LOCAL deputies have expressed shock and surprise that the sale of Aer Lingus appears set to go ahead.
A number of Limerick politicians had vehemently opposed the sale, especially due to concerns over the protection of Heathrow slots from Shannon Airport and any potential impact the sale could have on business in the mid-west region.
However, a Government decision on the sale of the State’s 25.1 per cent stake in Aer Lingus to International Consolidated Airlines Group (IAG) will have to wait at least until after Friday’s constitutional and by-election votes are out of the way. IAG says it is willing to pay €1.36 billion for Aer Lingus, once both the State and Ryanair agree to sell their respective stakes, which together amount to 54.9 per cent of the Irish flag carrier.

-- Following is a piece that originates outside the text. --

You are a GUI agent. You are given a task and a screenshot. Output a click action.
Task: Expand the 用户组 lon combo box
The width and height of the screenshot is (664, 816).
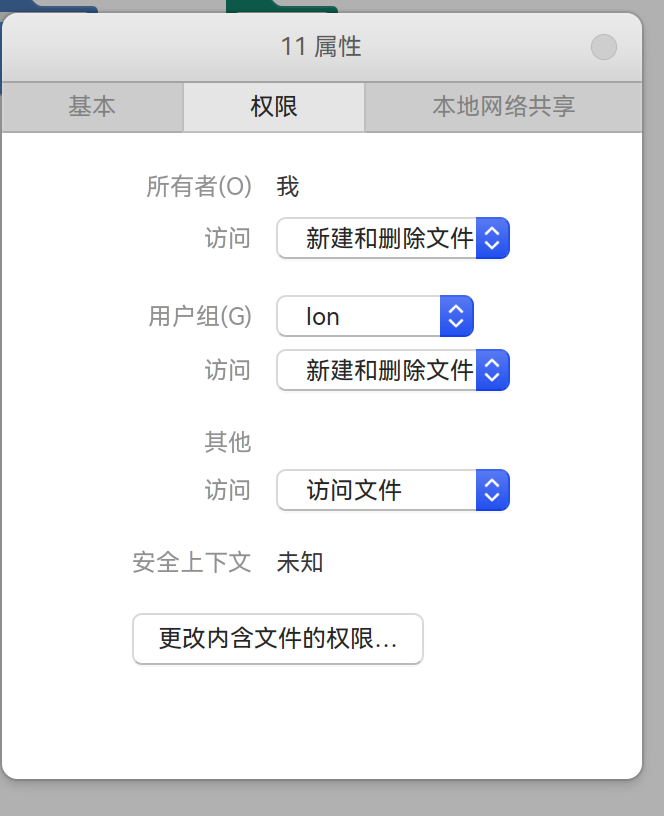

Clare Labour TD Michael McNamara has expressed surprise at media reports that the cabinet has effectively decided to sell the Government’s share.
“I supported a motion at the recent Labour Party conference calling on the Government to reject any further takeover bid that does not clearly address the need to articulate a plan which would promote Shannon and Cork airports, taking into account their distinct business models and impact on their individual regions.”
“I would expect that IAG would produce such a plan if it hopes that Labour TDs, like myself, would vote in the Dáil to accept its takeover plan. I haven’t even heard mention of any such plan,” Mr McNamara said.